Она была маленькая и очень красивая. Волосы длинные – русалочьи, лицо круглое – приятное, открытое, большие черные, что чернослив, глаза, носик аккуратный. Верхняя губа чуть-чуть вздернута. Из-за этого Пашке часто казалось, что она слегка глуповато, вечно с открытым ртом, смотрит на него – всегда, словно снизу вверх, как на старшего. Хоть он и понимал, что это – видимость одна, чистая выдумка.
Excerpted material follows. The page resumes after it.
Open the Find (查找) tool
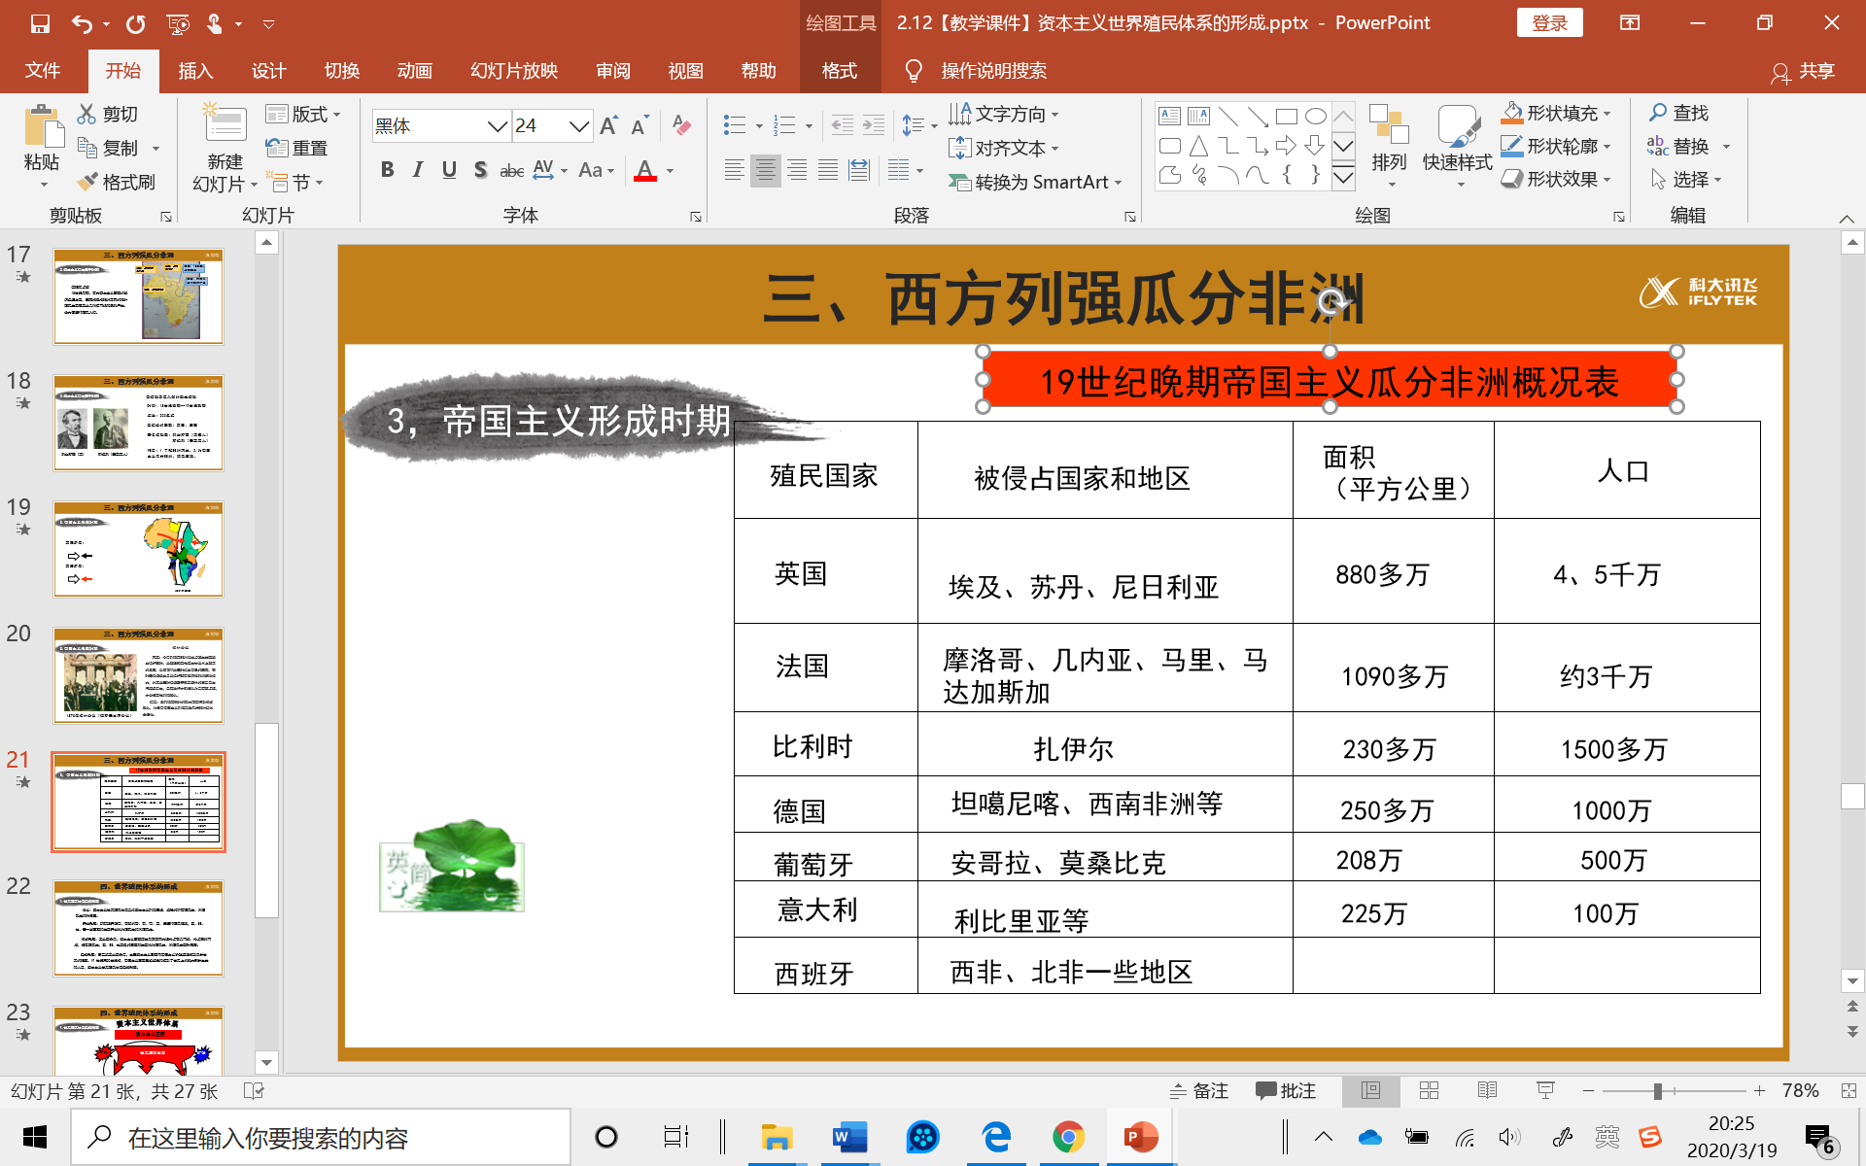 pyautogui.click(x=1684, y=113)
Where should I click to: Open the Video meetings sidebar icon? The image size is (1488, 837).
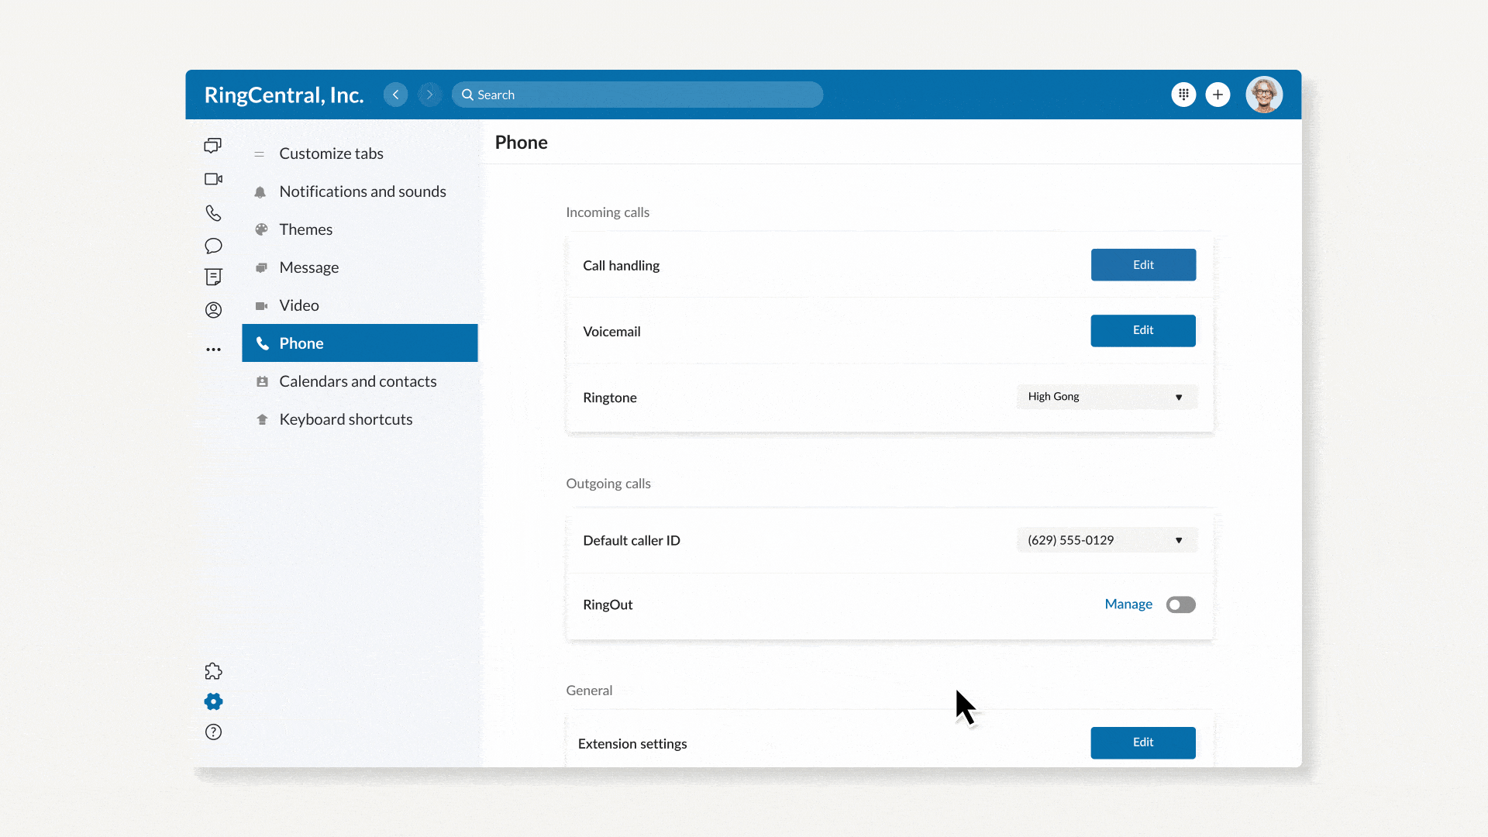(213, 179)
Нрав у Сони был – будь здоров!
Дружок по вечерней школе, механик с «Тумана» Серега Толоконников, как ее увидал впервые, сразу диагноз выдал однозначный:
– Ой, Пашуня, даст она тебе еще жизни, попомни мои слова. Не женись! А не то... Будут тебе ежовы рукавицы, мало не покажется!
Не соврал Серега. Внешность – шелк, спору нет, но внутри – такой кремешок обнаружился, что и про глаза-чернослив забудешь.
Она и по имени-то Пашку звала нечасто, обычно по фамилии. Как крикнет: «Городошников!» – так уже знаешь, что провинился, только, вот беда, никак не разберешь, когда и где.
Да что говорить, каблучок у Сони был твердый, с места не сдвинешь.
Но бывали дни. Бывали дни и ночи. Такие, после которых, наверное, и умереть было бы нестрашно. Но Пашка – простой человек – о смерти не думал. Ему жизнь была – в радость. И Соня хоть и ругала его, и на хвост каблучком рифленым наступала, и обиды строила на полквартала, но тоже была в радость.
Какое платье в тот день на ней было – в тот самый, когда целовались они рядом с Миронычем, за Ворошиловым и Сталиным прячась! Шелковое, в цветах. И она в нем – теплая, ладная, близкая. Да не укусишь! Голову чуть наклонит, смотрит с полуприщуром: что ты, мол, за фрукт такой, зачем приперся? Как же потом любили они друг друга, как безжалостно скрипела кровать! Ах, Соня, Соня...
А танцевала как! Ножки быстрые, коленки – круглые, веселые. Он ведь тогда с «архарой» из-за нее зарубился. Уж больно близко один начал клинья подбивать. Ну, и не стерпел Городошников.